# Objetivo do exercício
Reescreva por completo as linhas que vão da linha com "449x360 pixels. How do I perform: Tap the graduation" até o fim das entradas, ambas as pontas incluídas, deslocando em 62 cada coordenada das respostas. Deixe as imagens fora da resposta.

----- Entradas disponíveis

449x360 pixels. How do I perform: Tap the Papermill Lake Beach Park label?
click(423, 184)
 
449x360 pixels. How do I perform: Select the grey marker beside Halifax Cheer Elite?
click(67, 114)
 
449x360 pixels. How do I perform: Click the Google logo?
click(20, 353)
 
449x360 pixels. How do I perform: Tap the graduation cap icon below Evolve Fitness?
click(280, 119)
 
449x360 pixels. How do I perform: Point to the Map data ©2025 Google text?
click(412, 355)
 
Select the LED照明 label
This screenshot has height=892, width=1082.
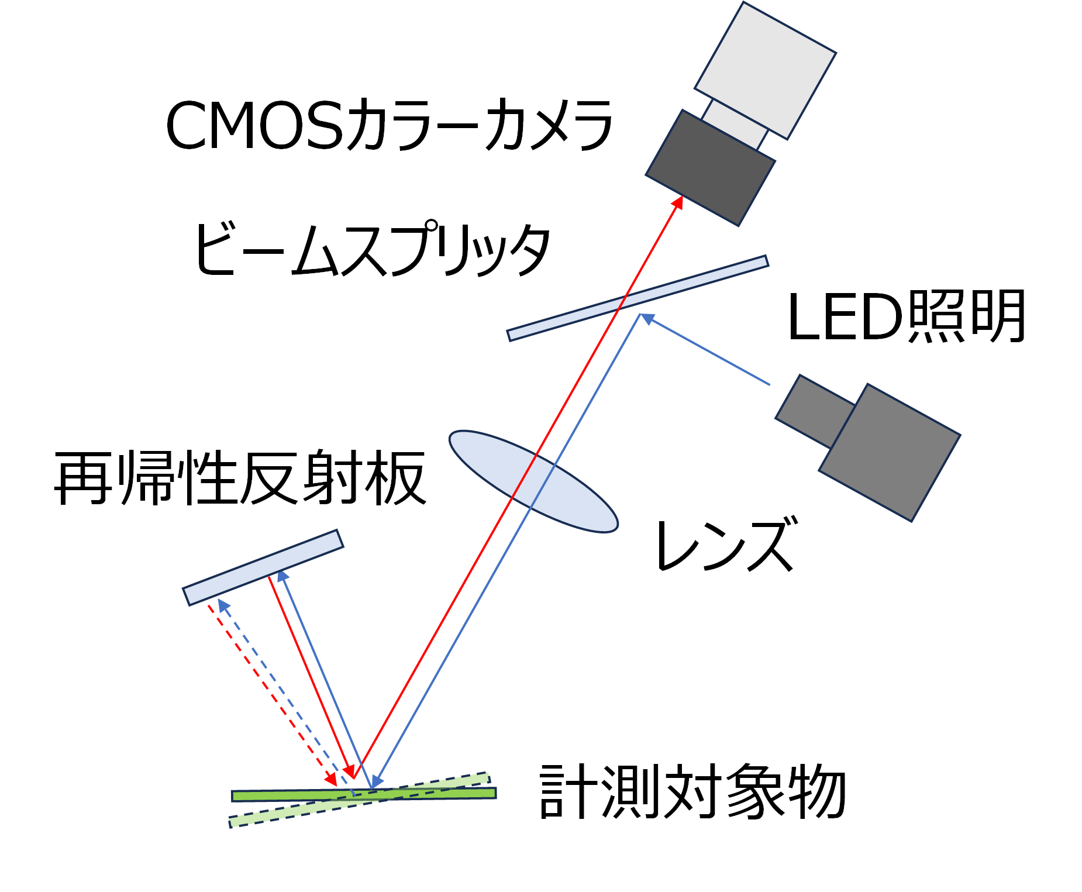pyautogui.click(x=906, y=316)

----------

# Resultado
449x360 pixels. How do I perform: Tap the graduation cap icon below Evolve Fitness?
click(342, 181)
 
449x360 pixels. How do I perform: Point to the Map data ©2025 Google text?
click(474, 417)
 
Select the LED照明 label
This screenshot has height=892, width=1082.
pyautogui.click(x=968, y=378)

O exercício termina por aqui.